Top of INFORMATION

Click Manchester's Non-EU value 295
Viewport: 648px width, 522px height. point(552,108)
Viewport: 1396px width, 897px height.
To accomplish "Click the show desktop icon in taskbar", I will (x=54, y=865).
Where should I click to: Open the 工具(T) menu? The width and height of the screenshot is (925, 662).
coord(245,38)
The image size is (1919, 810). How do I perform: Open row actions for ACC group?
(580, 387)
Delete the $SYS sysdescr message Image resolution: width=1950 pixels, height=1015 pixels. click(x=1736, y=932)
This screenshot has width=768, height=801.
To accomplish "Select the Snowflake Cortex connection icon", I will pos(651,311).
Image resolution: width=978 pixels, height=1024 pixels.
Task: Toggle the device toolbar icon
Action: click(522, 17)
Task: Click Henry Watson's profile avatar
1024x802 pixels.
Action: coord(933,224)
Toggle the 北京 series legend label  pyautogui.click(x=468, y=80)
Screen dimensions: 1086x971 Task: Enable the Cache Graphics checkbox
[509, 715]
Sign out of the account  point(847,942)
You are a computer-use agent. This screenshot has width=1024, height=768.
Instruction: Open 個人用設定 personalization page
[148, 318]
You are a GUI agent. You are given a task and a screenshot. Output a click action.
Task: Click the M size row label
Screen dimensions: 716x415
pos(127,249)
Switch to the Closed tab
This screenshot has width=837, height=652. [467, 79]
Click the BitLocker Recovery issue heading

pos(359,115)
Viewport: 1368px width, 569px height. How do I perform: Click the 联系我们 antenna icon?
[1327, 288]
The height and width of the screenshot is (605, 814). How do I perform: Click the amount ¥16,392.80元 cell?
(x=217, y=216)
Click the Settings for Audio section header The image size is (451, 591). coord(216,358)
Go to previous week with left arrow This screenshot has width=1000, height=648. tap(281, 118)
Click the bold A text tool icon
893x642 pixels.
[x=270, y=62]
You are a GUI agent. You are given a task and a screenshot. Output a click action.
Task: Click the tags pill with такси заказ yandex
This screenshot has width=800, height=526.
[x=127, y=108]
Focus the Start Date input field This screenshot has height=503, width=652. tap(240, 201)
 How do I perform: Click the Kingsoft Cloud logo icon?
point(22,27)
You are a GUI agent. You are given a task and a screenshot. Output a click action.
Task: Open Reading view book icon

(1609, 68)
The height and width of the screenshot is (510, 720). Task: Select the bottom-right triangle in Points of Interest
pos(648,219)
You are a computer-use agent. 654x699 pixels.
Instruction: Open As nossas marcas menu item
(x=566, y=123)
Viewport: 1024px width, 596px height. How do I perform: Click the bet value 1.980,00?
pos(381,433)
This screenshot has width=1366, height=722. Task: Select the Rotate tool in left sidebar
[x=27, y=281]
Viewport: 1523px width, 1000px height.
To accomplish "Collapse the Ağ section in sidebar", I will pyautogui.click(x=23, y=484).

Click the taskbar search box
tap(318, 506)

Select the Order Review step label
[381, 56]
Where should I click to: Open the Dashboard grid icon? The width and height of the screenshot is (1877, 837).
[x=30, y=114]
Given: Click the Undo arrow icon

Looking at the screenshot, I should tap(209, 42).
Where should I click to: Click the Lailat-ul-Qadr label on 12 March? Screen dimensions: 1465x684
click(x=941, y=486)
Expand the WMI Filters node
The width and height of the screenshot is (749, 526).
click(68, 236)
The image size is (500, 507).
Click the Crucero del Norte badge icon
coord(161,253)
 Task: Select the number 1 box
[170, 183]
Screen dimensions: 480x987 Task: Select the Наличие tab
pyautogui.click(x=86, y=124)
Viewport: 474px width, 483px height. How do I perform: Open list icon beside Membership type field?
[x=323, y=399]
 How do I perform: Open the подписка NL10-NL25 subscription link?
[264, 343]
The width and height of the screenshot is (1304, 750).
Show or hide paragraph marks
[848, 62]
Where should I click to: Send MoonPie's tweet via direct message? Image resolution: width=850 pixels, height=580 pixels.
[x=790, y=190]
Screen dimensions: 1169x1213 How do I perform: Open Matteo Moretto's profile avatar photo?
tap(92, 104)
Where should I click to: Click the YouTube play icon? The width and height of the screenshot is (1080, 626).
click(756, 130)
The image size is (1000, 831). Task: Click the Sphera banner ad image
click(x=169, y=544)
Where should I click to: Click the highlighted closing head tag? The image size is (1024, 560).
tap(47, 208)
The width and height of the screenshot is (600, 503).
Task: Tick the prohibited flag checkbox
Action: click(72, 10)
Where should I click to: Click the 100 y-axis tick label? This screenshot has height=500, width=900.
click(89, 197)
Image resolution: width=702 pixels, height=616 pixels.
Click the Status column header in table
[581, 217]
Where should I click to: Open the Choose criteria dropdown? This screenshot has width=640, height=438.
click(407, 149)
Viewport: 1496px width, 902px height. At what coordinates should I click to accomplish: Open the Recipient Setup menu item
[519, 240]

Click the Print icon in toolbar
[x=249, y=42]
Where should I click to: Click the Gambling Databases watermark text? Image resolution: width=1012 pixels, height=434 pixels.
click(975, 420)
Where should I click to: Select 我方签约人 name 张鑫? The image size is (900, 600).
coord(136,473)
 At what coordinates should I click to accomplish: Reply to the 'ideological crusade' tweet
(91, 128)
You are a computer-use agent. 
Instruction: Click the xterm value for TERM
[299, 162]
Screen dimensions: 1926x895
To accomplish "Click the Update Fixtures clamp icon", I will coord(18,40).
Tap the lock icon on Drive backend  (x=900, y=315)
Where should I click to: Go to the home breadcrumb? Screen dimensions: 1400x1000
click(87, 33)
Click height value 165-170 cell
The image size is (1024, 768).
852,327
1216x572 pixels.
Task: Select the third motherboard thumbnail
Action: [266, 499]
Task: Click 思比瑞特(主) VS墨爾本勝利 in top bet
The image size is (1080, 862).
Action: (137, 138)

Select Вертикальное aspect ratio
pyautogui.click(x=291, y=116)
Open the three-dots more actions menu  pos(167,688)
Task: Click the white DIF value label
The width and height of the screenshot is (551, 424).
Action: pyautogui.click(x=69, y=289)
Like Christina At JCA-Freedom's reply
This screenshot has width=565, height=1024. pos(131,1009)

Bottom of INFORMATION

Each record above should be reproduced in full, exactly as it stands.

Click Manchester's Non-EU value 295
Viewport: 648px width, 522px height. point(552,108)
Viewport: 1396px width, 897px height.
To accomplish "Click the show desktop icon in taskbar", I will (x=54, y=865).
Where should I click to: Open the 工具(T) menu? The width and height of the screenshot is (925, 662).
coord(245,38)
The image size is (1919, 810). How do I perform: Open row actions for ACC group?
(580, 387)
Delete the $SYS sysdescr message Image resolution: width=1950 pixels, height=1015 pixels. click(x=1736, y=932)
This screenshot has width=768, height=801.
To accomplish "Select the Snowflake Cortex connection icon", I will pos(651,311).
Image resolution: width=978 pixels, height=1024 pixels.
Task: Toggle the device toolbar icon
Action: click(522, 17)
Task: Click Henry Watson's profile avatar
1024x802 pixels.
Action: coord(933,224)
Toggle the 北京 series legend label  pyautogui.click(x=468, y=80)
Screen dimensions: 1086x971 Task: Enable the Cache Graphics checkbox
[509, 715]
Sign out of the account  point(847,942)
You are a computer-use agent. This screenshot has width=1024, height=768.
Instruction: Open 個人用設定 personalization page
[148, 318]
You are a GUI agent. You are given a task and a screenshot. Output a click action.
Task: Click the M size row label
Screen dimensions: 716x415
pos(127,249)
Switch to the Closed tab
This screenshot has width=837, height=652. [467, 79]
Click the BitLocker Recovery issue heading

pos(359,115)
Viewport: 1368px width, 569px height. How do I perform: Click the 联系我们 antenna icon?
[1327, 288]
The height and width of the screenshot is (605, 814). How do I perform: Click the amount ¥16,392.80元 cell?
(x=217, y=216)
Click the Settings for Audio section header The image size is (451, 591). coord(216,358)
Go to previous week with left arrow This screenshot has width=1000, height=648. tap(281, 118)
Click the bold A text tool icon
893x642 pixels.
[x=270, y=62]
You are a GUI agent. You are given a task and a screenshot. Output a click action.
Task: Click the tags pill with такси заказ yandex
This screenshot has width=800, height=526.
[x=127, y=108]
Focus the Start Date input field This screenshot has height=503, width=652. tap(240, 201)
 How do I perform: Click the Kingsoft Cloud logo icon?
point(22,27)
You are a GUI agent. You are given a task and a screenshot. Output a click action.
Task: Open Reading view book icon

(1609, 68)
The height and width of the screenshot is (510, 720). Task: Select the bottom-right triangle in Points of Interest
pos(648,219)
You are a computer-use agent. 654x699 pixels.
Instruction: Open As nossas marcas menu item
(x=566, y=123)
Viewport: 1024px width, 596px height. How do I perform: Click the bet value 1.980,00?
pos(381,433)
This screenshot has width=1366, height=722. Task: Select the Rotate tool in left sidebar
[x=27, y=281]
Viewport: 1523px width, 1000px height.
To accomplish "Collapse the Ağ section in sidebar", I will pyautogui.click(x=23, y=484).

Click the taskbar search box
tap(318, 506)

Select the Order Review step label
[381, 56]
Where should I click to: Open the Dashboard grid icon? The width and height of the screenshot is (1877, 837).
[x=30, y=114]
Given: Click the Undo arrow icon

Looking at the screenshot, I should tap(209, 42).
Where should I click to: Click the Lailat-ul-Qadr label on 12 March? Screen dimensions: 1465x684
click(x=941, y=486)
Expand the WMI Filters node
The width and height of the screenshot is (749, 526).
click(68, 236)
The image size is (500, 507).
Click the Crucero del Norte badge icon
coord(161,253)
 Task: Select the number 1 box
[170, 183]
Screen dimensions: 480x987 Task: Select the Наличие tab
pyautogui.click(x=86, y=124)
Viewport: 474px width, 483px height. How do I perform: Open list icon beside Membership type field?
[x=323, y=399]
 How do I perform: Open the подписка NL10-NL25 subscription link?
[264, 343]
The width and height of the screenshot is (1304, 750).
Show or hide paragraph marks
[848, 62]
Where should I click to: Send MoonPie's tweet via direct message? Image resolution: width=850 pixels, height=580 pixels.
[x=790, y=190]
Screen dimensions: 1169x1213 How do I perform: Open Matteo Moretto's profile avatar photo?
tap(92, 104)
Where should I click to: Click the YouTube play icon? The width and height of the screenshot is (1080, 626).
click(756, 130)
The image size is (1000, 831). Task: Click the Sphera banner ad image
click(x=169, y=544)
Where should I click to: Click the highlighted closing head tag? The image size is (1024, 560).
tap(47, 208)
The width and height of the screenshot is (600, 503).
Task: Tick the prohibited flag checkbox
Action: click(72, 10)
Where should I click to: Click the 100 y-axis tick label? This screenshot has height=500, width=900.
click(89, 197)
Image resolution: width=702 pixels, height=616 pixels.
Click the Status column header in table
[581, 217]
Where should I click to: Open the Choose criteria dropdown? This screenshot has width=640, height=438.
click(407, 149)
Viewport: 1496px width, 902px height. At what coordinates should I click to accomplish: Open the Recipient Setup menu item
[519, 240]

Click the Print icon in toolbar
[x=249, y=42]
Where should I click to: Click the Gambling Databases watermark text? Image resolution: width=1012 pixels, height=434 pixels.
click(975, 420)
Where should I click to: Select 我方签约人 name 张鑫? The image size is (900, 600).
coord(136,473)
 At what coordinates should I click to accomplish: Reply to the 'ideological crusade' tweet
(91, 128)
You are a computer-use agent. 
Instruction: Click the xterm value for TERM
[299, 162]
Screen dimensions: 1926x895
To accomplish "Click the Update Fixtures clamp icon", I will coord(18,40).
Tap the lock icon on Drive backend  (x=900, y=315)
Where should I click to: Go to the home breadcrumb? Screen dimensions: 1400x1000
click(87, 33)
Click height value 165-170 cell
The image size is (1024, 768).
852,327
1216x572 pixels.
Task: Select the third motherboard thumbnail
Action: [266, 499]
Task: Click 思比瑞特(主) VS墨爾本勝利 in top bet
The image size is (1080, 862).
Action: (137, 138)

Select Вертикальное aspect ratio
pyautogui.click(x=291, y=116)
Open the three-dots more actions menu  pos(167,688)
Task: Click the white DIF value label
The width and height of the screenshot is (551, 424).
Action: pyautogui.click(x=69, y=289)
Like Christina At JCA-Freedom's reply
This screenshot has width=565, height=1024. pos(131,1009)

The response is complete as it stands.